Association between angiotensin-converting enzyme insertion/deletion gene polymorphism and atrial fibrillation: a meta-analysis

Aims Recent observations have raised concerns regarding the activation of the renin-angiotensin system and the development of atrial fibrillation (AF). Some initial studies indicated an association between an angiotensin-converting enzyme insertion/deletion (ACE I/D) polymorphism and AF, however, the results have been inconsistent. Our aim was to perform a meta-analysis of relevant studies to assess the validity of this association. Methods and results PubMed, Cochrane clinical trials database, and EMBASE were searched through July 2009, and a manual search was also performed. Of the 68 initially identified studies, 18 case-control studies with 7577 patients were finally analysed. No statistically significant associations were found between the ACE I/D polymorphism and AF risk in the genetic additive model and dominant model, whereas a significant association was observed in the recessive model. A significant heterogeneity between individual studies was evident in all three models. Subgroup analyses showed a strong association between the ACE I/D polymorphism and hypertensive AF without significant heterogeneity.
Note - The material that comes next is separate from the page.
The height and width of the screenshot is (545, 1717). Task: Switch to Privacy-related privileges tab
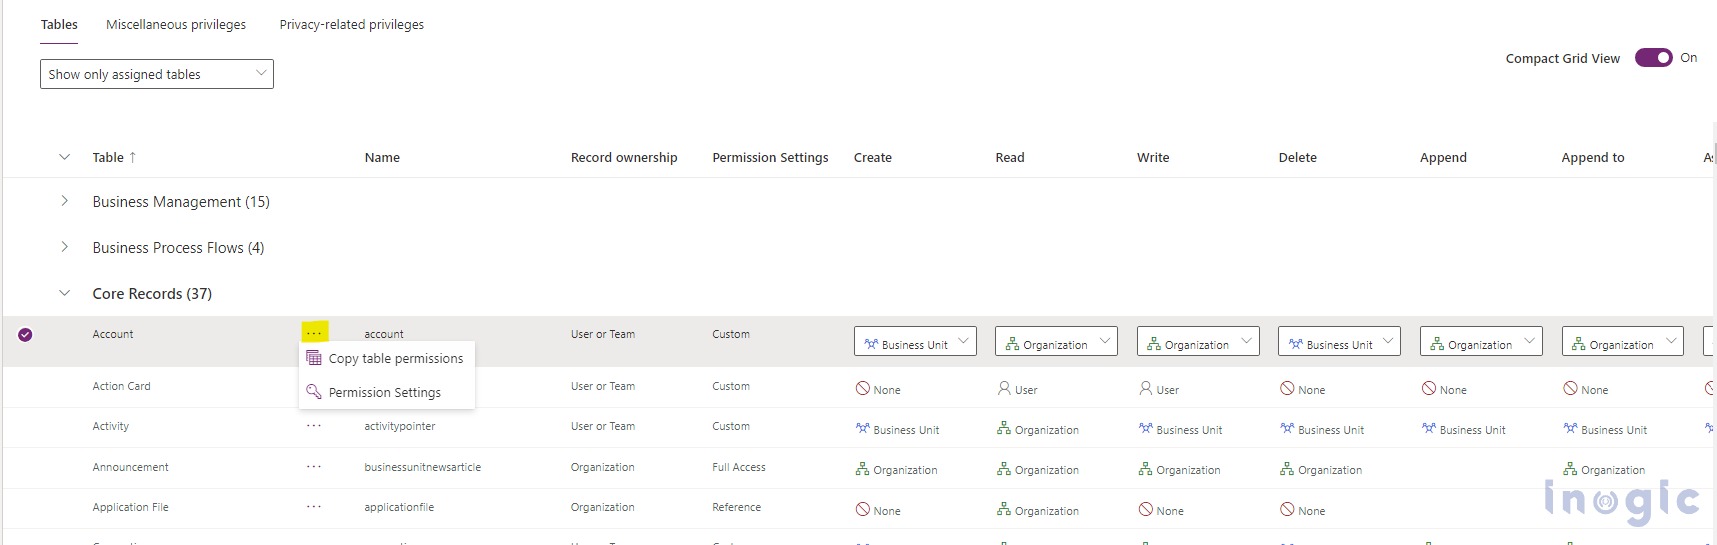coord(352,24)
Conclusion Our meta-analysis suggests that there is insufficient evidence to demonstrate an association between ACE I/D polymorphism and AF risk. However, there seems to be a significant association between ACE I/D gene polymorphic variation and AF in patients with hypertension. Additional studies are warranted to further explore this association in ethnically diverse populations and varied cardiovascular substrates.